The indexes can be created starting from the Fasta file and require different commands based on the alignment software for which they will be used.
In the case of TopHat, the necessary command is the following:bowtie2-build file.fa file
In the case of HISAT, the necessary command is:
hisat2-build file.fa file
In the case of BWA, instead, the necessary command is:
bwa index file.fa
Finally, in the case of BWA, the necessary command is:
samtools faidx file.fa
After installing the necessary tools and getting the required input files, you can launch the application using command-line. The following is the use for analysis in single-end and paired-end, with the arguments that must necessarily be inserted, as they do not provide default options, and the optional arguments, which can be omitted if the paths and options you want match the standard ones.
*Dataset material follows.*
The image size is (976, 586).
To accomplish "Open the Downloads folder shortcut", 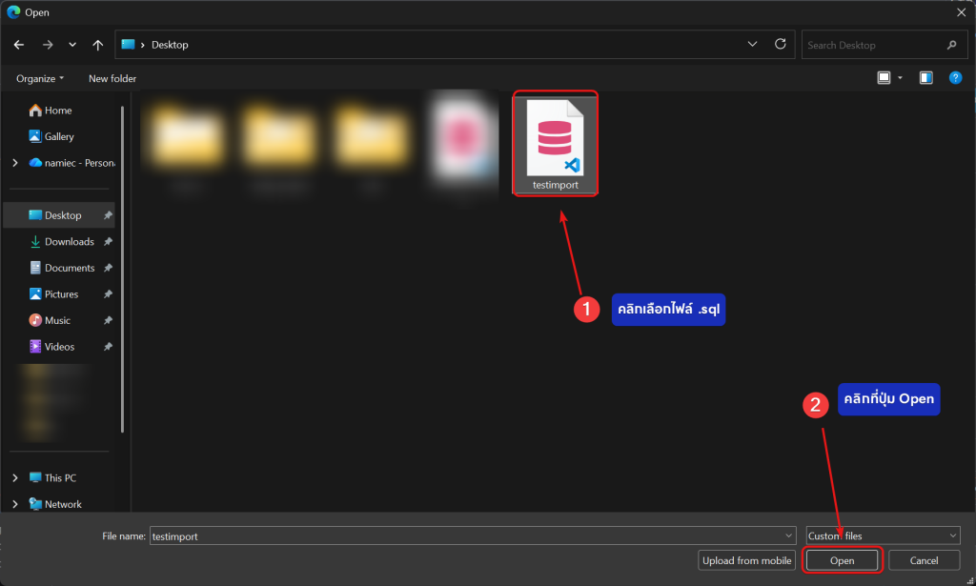I will pyautogui.click(x=69, y=242).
RNAseq_pipeline -n <project_name> -pn <pool_name> -sn <sample_A,sample_B,sample_C,sample_D> -r1 <sample_A_read1,sample_B_read1,sample_C_read1,sample_D_read1> -r2 <sample_A_read2,sample_B_read2,sample_C_read2,sample_D_read2> -type <cntrl,cntrl,treat,treat> -comp <cntrl_VS_treat> -o <output_directory> [options]*
RNAseq_pipeline -n <project_name> -pn <pool_name> -sn <sample_A,sample_B,sample_C,sample_D> -r1 <sample_A_read1,sample_B_read1,sample_C_read1,sample_D_read1> -type <cntrl,cntrl,treat,treat> -comp <cntrl_VS_treat> -o <output_directory> [options]*
-n |
Project name. No default options. |
-pn |
Pool name. No default options. |
-sn |
Sample names (',' sep). No default options. |
-r1 |
Read 1 FastQ path (',' sep). No default options. Files must appear in the same order as sample names. |
-r2 |
Read 2 FastQ path (',' sep). Required only for paired-end analysis. Files must appear in the same order as sample names. |
-type |
Sample types (',' sep). No default options. Types must appear in the same order as sample names. |
-comp |
Comparisons between samples (allows multiple comparisons comma separated). No default option. |
-o |
Output directory. No default options. |
-rb |
Reference genome file path for bowtie. Default: /opt/genome/human/hg19/index/bowtie2/hg19 |
-rh |
Reference genome file path for HISAT2. Default: /opt/genome/human/hg19/index/hisat2/hg19 |
-bed |
Reference genome annotation file path. Default: /opt/genome/human/hg19/annotation/hg19.refseq.bed12 |
-ph |
PhiX genome file path. Default: /opt/genome/control/phix174/bwa/phiX174.fa |
-rib1 |
Ribosomal genome file path. Default: /opt/genome/human/hg19/contam/bwa/hum5SrDNA.fa |
-rib2 |
Ribosomal genome file path. Default: /opt/genome/human/hg19/contam/bwa/humRibosomal.fa |
-t |
Max thread number. Default: 12. |
-g |
GTF file path. Default: /opt/genome/human/hg19/annotation/hg19.refgene.sorted.gtf |
-a |
Alignment method. Default: hisat; alternative: tophat. |
-l |
Library type. Default: fr-firststrand; alternative: fr-secondstrand. |
-q |
Quantification method. Default: featureCounts; alternative: Cufflinks. |
-r |
Reference genome file path. Default: /opt/genome/human/hg19/index/hg19.fa |
-dea |
Differential Expression Analysis method. Default: edgeR; alternatives: DESeq2, cummeRbund. |
-r_path |
Script directory (alignment, quantification and DEA). Default: /opt/applications/src/creo_pipelines/pipelines . |
-meta |
Analysis with or without final meta-analysis. Default: full; alternative: quant. |
-cat |
Max number of categories showed in R plots for meta-analysis. Default: 5. |
To make the launch of the command easier, we have created a script run.sh where you can enter all the desired variables. Once done, you can launch the pipeline with the following command:
bash run.sh
GUI_RNAseq_pipeline
A series of windows allows to indicate input files and to choose between various options.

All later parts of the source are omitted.